*PROBLEM DETAILS*.
Each entry should be duplicated exactly, with no line missing.

***** DATA EXCERPTS *****

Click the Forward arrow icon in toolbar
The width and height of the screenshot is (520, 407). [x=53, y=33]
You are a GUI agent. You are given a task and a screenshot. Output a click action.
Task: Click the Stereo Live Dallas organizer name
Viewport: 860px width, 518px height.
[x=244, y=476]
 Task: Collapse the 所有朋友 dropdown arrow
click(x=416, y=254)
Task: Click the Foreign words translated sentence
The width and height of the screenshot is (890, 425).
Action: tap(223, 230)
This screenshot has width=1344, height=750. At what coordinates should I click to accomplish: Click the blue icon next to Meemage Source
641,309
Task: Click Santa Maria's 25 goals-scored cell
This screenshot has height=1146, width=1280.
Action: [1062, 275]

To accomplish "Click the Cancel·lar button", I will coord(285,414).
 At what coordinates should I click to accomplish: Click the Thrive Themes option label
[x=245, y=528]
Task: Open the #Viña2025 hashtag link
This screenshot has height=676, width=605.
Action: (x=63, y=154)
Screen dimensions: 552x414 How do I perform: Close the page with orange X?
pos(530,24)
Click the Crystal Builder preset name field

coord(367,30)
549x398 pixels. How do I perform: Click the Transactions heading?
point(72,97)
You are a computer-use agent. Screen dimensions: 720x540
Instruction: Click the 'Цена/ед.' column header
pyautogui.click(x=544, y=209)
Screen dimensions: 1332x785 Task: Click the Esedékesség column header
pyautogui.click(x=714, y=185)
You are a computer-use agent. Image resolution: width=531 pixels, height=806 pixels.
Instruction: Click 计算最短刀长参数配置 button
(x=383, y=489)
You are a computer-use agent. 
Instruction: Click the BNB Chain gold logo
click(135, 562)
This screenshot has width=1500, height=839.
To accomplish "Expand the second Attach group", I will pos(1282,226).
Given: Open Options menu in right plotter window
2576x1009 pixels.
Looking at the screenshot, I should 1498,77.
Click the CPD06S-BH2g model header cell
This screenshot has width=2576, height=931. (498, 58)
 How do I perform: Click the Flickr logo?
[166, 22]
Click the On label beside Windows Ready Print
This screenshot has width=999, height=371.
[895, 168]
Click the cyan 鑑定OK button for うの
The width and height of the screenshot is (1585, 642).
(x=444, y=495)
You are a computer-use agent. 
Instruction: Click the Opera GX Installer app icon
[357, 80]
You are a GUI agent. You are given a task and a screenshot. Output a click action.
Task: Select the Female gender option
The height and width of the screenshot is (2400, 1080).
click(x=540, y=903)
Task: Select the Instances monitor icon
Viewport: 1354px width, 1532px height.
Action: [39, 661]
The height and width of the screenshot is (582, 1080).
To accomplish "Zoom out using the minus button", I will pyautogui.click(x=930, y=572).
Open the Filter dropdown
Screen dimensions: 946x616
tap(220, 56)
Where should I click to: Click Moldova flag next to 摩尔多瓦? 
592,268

*****

*EXERCISE RESULT*.
Click the Forward arrow icon in toolbar
The width and height of the screenshot is (520, 407). [x=53, y=33]
You are a GUI agent. You are given a task and a screenshot. Output a click action.
Task: Click the Stereo Live Dallas organizer name
Viewport: 860px width, 518px height.
[x=244, y=476]
 Task: Collapse the 所有朋友 dropdown arrow
click(x=416, y=254)
Task: Click the Foreign words translated sentence
The width and height of the screenshot is (890, 425).
Action: tap(223, 230)
This screenshot has width=1344, height=750. At what coordinates should I click to accomplish: Click the blue icon next to Meemage Source
641,309
Task: Click Santa Maria's 25 goals-scored cell
This screenshot has height=1146, width=1280.
Action: [1062, 275]

To accomplish "Click the Cancel·lar button", I will coord(285,414).
 At what coordinates should I click to accomplish: Click the Thrive Themes option label
[x=245, y=528]
Task: Open the #Viña2025 hashtag link
This screenshot has height=676, width=605.
Action: (x=63, y=154)
Screen dimensions: 552x414 How do I perform: Close the page with orange X?
pos(530,24)
Click the Crystal Builder preset name field

coord(367,30)
549x398 pixels. How do I perform: Click the Transactions heading?
point(72,97)
You are a computer-use agent. Screen dimensions: 720x540
Instruction: Click the 'Цена/ед.' column header
pyautogui.click(x=544, y=209)
Screen dimensions: 1332x785 Task: Click the Esedékesség column header
pyautogui.click(x=714, y=185)
You are a computer-use agent. Image resolution: width=531 pixels, height=806 pixels.
Instruction: Click 计算最短刀长参数配置 button
(x=383, y=489)
You are a computer-use agent. 
Instruction: Click the BNB Chain gold logo
click(135, 562)
This screenshot has width=1500, height=839.
To accomplish "Expand the second Attach group", I will pos(1282,226).
Given: Open Options menu in right plotter window
2576x1009 pixels.
Looking at the screenshot, I should 1498,77.
Click the CPD06S-BH2g model header cell
This screenshot has width=2576, height=931. (498, 58)
 How do I perform: Click the Flickr logo?
[166, 22]
Click the On label beside Windows Ready Print
This screenshot has width=999, height=371.
[895, 168]
Click the cyan 鑑定OK button for うの
The width and height of the screenshot is (1585, 642).
(x=444, y=495)
You are a computer-use agent. 
Instruction: Click the Opera GX Installer app icon
[357, 80]
You are a GUI agent. You are given a task and a screenshot. Output a click action.
Task: Select the Female gender option
The height and width of the screenshot is (2400, 1080).
click(x=540, y=903)
Task: Select the Instances monitor icon
Viewport: 1354px width, 1532px height.
Action: [39, 661]
The height and width of the screenshot is (582, 1080).
To accomplish "Zoom out using the minus button", I will pyautogui.click(x=930, y=572).
Open the Filter dropdown
Screen dimensions: 946x616
tap(220, 56)
Where should I click to: Click Moldova flag next to 摩尔多瓦? 
592,268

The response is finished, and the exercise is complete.